Charney took the witness stand Thursday in Delaware bankruptcy court in an effort to derail the retailer’s reorganization plan in favor of one that would put him back in charge. American Apparel filed for creditor protection in October after years of losses and a feud with Charney, who was ousted from the company in 2014 for alleged misconduct.
Charney began his testimony by describing how he built the business known for its racy ads, made-in-U.S.A. clothing and T-shirt slogans that championed causes such as immigrants’ rights. He quickly moved on to attack the investors and company insiders who he claimed moved to fire him so they could take over.
“It was very hard to get past a board that was completely faithless,” Charney said.
U.S. Bankruptcy Judge Brendan Shannon heard two days of testimony in Wilmington this week to help him decide whether to approve American Apparel’s reorganization plan. He said he will rule Jan. 25.

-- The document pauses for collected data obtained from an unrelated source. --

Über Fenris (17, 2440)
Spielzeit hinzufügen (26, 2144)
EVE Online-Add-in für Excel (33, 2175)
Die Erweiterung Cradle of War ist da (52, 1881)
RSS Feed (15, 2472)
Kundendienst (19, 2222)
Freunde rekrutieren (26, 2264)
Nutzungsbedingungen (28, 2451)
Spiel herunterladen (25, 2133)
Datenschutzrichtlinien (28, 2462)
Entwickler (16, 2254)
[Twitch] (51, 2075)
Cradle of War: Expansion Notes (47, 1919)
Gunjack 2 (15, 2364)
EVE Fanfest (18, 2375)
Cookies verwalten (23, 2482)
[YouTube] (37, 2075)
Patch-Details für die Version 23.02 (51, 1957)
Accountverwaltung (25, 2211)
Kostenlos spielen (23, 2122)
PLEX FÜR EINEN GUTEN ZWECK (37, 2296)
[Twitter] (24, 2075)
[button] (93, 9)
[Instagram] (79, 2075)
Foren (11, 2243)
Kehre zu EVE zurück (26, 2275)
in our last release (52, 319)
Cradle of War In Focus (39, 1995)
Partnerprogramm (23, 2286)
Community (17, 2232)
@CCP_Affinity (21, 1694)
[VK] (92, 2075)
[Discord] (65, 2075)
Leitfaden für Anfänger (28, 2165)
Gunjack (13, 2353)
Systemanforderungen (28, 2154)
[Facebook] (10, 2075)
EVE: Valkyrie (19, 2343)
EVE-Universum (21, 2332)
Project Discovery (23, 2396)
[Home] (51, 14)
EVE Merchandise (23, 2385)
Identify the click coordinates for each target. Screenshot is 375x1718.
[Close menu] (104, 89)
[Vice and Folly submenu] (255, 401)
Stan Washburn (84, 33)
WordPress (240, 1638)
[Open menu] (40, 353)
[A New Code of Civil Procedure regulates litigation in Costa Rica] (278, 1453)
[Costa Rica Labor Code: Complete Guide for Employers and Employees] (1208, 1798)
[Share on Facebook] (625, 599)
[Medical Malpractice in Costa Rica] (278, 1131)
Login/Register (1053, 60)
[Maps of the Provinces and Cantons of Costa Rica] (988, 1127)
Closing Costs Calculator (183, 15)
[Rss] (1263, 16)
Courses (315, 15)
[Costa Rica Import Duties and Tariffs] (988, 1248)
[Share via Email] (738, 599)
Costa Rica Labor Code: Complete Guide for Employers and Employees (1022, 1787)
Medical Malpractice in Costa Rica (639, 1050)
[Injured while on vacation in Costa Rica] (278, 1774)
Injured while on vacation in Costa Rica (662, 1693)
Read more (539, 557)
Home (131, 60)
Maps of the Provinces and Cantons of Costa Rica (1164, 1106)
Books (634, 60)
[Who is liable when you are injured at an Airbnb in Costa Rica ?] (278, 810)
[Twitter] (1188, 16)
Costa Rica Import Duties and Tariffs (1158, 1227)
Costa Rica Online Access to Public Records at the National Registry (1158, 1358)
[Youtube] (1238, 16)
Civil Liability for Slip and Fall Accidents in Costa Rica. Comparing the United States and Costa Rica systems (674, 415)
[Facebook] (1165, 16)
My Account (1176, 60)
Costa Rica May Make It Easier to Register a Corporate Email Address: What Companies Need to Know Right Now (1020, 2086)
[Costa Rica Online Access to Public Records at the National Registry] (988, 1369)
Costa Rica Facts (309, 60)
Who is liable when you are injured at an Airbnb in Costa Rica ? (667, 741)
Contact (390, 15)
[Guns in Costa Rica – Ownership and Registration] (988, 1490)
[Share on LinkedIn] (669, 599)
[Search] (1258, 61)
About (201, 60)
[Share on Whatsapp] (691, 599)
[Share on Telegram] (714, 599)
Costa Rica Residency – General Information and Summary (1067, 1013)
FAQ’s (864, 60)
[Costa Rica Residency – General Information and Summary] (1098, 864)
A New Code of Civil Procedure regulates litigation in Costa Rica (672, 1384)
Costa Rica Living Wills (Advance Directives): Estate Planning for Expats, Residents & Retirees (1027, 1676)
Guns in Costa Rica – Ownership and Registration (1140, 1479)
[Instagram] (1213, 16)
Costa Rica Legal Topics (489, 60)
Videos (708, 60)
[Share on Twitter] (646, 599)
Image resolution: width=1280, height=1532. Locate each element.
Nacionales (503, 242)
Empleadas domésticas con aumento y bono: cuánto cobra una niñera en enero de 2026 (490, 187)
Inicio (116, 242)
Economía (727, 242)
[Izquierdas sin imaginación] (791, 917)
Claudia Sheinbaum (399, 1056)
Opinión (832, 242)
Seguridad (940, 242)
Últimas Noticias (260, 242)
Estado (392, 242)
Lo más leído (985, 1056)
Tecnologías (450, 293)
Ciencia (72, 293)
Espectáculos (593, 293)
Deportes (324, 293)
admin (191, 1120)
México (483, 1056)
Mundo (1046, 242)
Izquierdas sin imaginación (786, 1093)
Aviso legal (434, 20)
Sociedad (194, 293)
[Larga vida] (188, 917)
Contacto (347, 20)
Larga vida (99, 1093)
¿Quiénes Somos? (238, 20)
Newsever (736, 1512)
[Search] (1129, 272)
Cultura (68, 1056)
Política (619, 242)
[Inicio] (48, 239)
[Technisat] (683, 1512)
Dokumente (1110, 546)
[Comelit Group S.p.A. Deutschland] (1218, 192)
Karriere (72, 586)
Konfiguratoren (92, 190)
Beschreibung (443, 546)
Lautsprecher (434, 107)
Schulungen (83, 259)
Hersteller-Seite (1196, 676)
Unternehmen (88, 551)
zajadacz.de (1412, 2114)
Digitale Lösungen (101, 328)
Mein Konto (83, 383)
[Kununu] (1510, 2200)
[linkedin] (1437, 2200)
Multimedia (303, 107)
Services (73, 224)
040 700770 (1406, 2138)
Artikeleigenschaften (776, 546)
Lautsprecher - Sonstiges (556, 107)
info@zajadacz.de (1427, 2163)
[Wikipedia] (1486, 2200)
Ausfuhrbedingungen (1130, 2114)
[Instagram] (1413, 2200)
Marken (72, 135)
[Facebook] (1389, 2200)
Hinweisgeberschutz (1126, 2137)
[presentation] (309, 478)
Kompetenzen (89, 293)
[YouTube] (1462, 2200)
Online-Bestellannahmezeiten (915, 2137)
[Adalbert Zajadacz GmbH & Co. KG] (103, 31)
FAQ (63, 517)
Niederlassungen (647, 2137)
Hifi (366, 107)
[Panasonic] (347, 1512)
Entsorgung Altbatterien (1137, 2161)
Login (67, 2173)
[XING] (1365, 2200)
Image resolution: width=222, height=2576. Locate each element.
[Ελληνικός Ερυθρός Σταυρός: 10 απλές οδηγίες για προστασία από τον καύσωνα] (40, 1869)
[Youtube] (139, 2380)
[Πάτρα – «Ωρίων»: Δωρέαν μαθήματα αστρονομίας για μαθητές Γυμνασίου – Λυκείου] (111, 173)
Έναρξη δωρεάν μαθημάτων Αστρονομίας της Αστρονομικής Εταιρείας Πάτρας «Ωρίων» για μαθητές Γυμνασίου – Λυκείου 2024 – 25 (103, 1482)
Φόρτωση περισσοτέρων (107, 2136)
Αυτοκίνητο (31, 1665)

Under the company’s plan, senior lenders including Monarch Alternative Capital LP will trade their debt for control of the retailer, reducing its liabilities by about $200 million. Charney and his backers have claimed that the American Apparel board rejected their $320 million takeover offer simply to keep him from retaking control of the clothing chain.
“There was no chance that I could ever have a fair shot at bidding,” Charney told the judge Thursday.
For American Apparel to prevail, it must show the judge that its proposal is feasible, in the best interest of creditors and put together in good faith. For Charney to win, he must first get Shannon to reject the company’s proposal. American Apparel would then need to try to force senior lenders to accept a competing offer from Charney’s backers Hagan Capital Group and Silver Creek Capital Partners.
The board rejected the Charney group’s offer because it would add too much debt and because lenders opposed it, current CEO Paula Schneider testified Wednesday.
Shannon interrupted Charney’s testimony to let his lawyers know that many of his allegations may not be relevant. Steven K. Kortanek, a lawyer for Charney, said the goal was to show American Apparel was so biased against his client -- and any takeover effort involving him -- that its plan should be rejected.
Charney was allowed to continue, and American Apparel’s lawyers didn’t try to stop him, instead saying the company disagreed with much of what he said.
Charney named other alleged culprits in his company’s demise. He blamed the media’s preoccupation with losses, rather than other financial measures. He also said some managers pushed projects he opposed. And he pointed to anti-immigrant “hysteria,” saying a raid by federal agents on a Los Angeles factory troubled his workforce.
“It was very emotional, we lost thousands of people,” he said.
Charney said the company is doing even worse without him, further threatening jobs. Sales are down since he left, he said.
“This relentless effort to remove me from the company or to prevent me from taking back control of the company, I think, is a scary prospect for the city of Los Angeles,” he said.
The case is In re American Apparel Inc., 15-12055, U.S. Bankruptcy Court, District of Delaware (Wilmington).